All of this only reinforces what we already know, but which has become so much clearer over the past eighteen months — that the full effects of incidents and disruptions in our lives plays out over time, and sometimes over a very long period of time. Particularly when it comes to education, the knowledge we gain and the experiences we have while at school play a significant role in our ongoing development, even years later, and missing out on those experiences may harm our progress immeasurably and irreparably.
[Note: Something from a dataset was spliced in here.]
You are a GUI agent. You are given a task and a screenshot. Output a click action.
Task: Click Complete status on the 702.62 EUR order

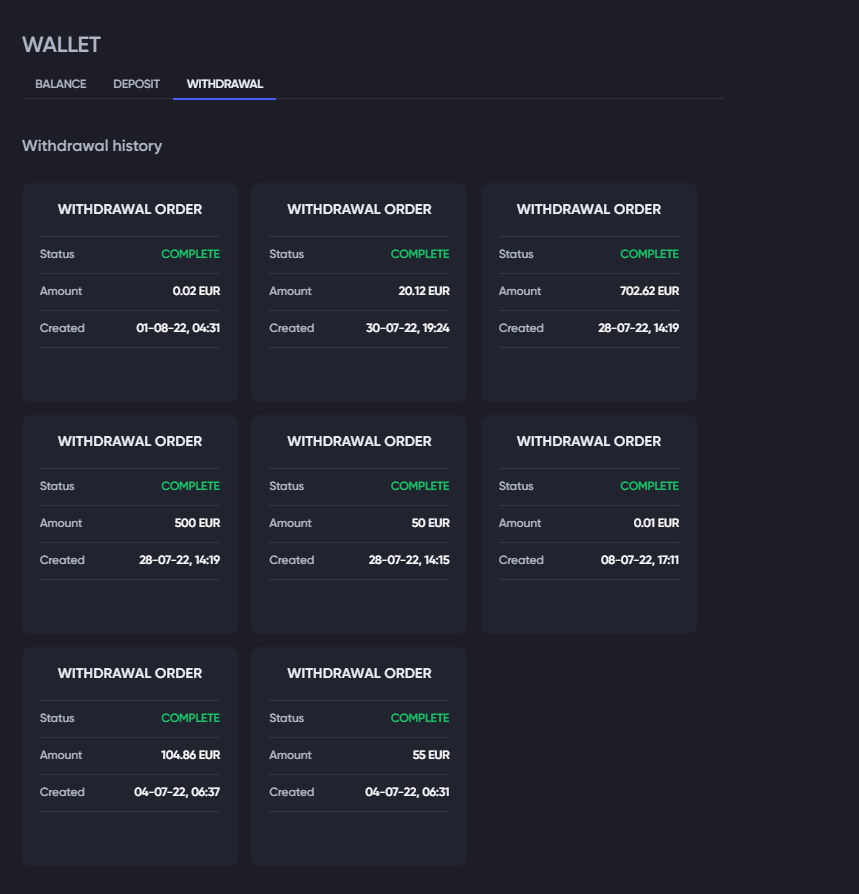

There is a very powerful reference to this idea in Parshat Ki Tavo, albeit from the opposite perspective. During one his final public addresses to the Jewish nation as they prepared to enter the Promised Land, Moses made the following jarring statement (Deut. 29:3): “God didn’t give you a heart to know, eyes to see, and ears to hear, until this day.”
Considering the fact that the Jewish nation had just completed forty years of living in the wilderness under God’s personal supervision after having liberated them from Egypt and giving them the Torah at Mount Sinai, to suggest they had somehow been clueless and uninformed until now seems hyperbolic, to say the least.
But Moses wanted to convey the value of time when it comes to education and knowledge. Educators and teachers often find their work frustrating, convinced that they are getting nowhere with their students. The hard work of teaching is often unrewarding in the moment, offering no immediate indication that you are having any impact. And then, years later, you’ll meet a former pupil, and they will repeat some nugget of information you taught them years before, and then they tell you that the experience of learning from you had enhanced their lives.
Parents experience the same doubts as teachers, looking for instant indicators that their efforts with their children are achieving the desired results. Usually, such expectations are futile. But as your children progress into adulthood and begin building their own lives and families, your input all those years earlier — all the sweat and the many tears — begins to surface. Sometimes your kids will acknowledge it, often they do not. But either way you will quietly check the boxes, as long-forgotten lessons and ideals you thought had simply gone over your kids’ heads emerge as ideals that underscore their lives.
If there is one lesson we should all learn from the COVID pandemic, it is that the value of education can never be overestimated. With what we already know about how the lives of our children have been affected by disrupted schooling, and how it will continue to affect them well into the future — and in the knowledge that even the loftiest generation of Jews in all of history had to wait forty years before the full impact of their communion with God gave them “a heart to know, eyes to see, and ears to hear” — we must redouble our efforts to ensure that we don’t casually abandon the next generation to oblivion.
The message from Moses is clear: the effects of what we do today will still be felt forty years into the future.
The author is a rabbi in Beverly Hills, California.